> Work task
Scan the entries below. List each line with "computer".

Record set section start

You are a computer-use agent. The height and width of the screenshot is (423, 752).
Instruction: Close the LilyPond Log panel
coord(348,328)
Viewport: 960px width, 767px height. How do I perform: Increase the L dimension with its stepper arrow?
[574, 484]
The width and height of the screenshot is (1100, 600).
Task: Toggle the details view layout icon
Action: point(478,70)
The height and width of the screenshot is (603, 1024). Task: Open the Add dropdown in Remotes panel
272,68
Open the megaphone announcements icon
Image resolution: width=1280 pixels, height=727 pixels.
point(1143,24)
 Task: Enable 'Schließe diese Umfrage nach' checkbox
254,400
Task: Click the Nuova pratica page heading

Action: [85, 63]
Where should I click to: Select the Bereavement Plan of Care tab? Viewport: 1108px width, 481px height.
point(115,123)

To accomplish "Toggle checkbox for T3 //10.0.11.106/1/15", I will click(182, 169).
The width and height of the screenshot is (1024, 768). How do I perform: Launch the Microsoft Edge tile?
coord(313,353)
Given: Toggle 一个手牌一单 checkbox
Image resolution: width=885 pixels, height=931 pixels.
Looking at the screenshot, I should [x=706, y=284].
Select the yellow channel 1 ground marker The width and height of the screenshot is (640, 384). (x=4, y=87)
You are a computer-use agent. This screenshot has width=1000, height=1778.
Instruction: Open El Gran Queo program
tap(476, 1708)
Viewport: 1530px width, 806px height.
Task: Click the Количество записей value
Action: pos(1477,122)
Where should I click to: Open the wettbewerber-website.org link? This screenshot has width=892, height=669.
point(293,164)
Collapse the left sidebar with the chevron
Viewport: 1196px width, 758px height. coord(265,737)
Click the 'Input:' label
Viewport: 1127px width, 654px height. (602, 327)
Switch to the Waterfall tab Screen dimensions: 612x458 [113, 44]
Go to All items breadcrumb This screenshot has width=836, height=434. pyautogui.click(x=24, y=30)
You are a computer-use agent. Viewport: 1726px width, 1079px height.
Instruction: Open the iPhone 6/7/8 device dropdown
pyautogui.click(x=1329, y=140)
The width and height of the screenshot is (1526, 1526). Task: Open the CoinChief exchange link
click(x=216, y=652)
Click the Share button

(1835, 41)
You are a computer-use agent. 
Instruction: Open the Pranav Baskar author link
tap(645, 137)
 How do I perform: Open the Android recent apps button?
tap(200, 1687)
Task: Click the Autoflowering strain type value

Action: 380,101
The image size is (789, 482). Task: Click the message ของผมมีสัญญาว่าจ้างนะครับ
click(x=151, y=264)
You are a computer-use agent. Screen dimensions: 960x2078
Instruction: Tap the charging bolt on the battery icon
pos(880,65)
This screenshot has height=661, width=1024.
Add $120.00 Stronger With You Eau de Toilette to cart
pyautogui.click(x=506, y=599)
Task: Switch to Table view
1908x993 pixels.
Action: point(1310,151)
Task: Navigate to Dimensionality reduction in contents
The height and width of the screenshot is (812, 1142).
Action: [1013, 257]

Record set section end

> Expected answer
You are a computer-use agent. The height and width of the screenshot is (423, 752).
You are a computer-use agent. This screenshot has width=1000, height=1778.
You are a computer-use agent. Viewport: 1726px width, 1079px height.
You are a computer-use agent. 
You are a computer-use agent. Screen dimensions: 960x2078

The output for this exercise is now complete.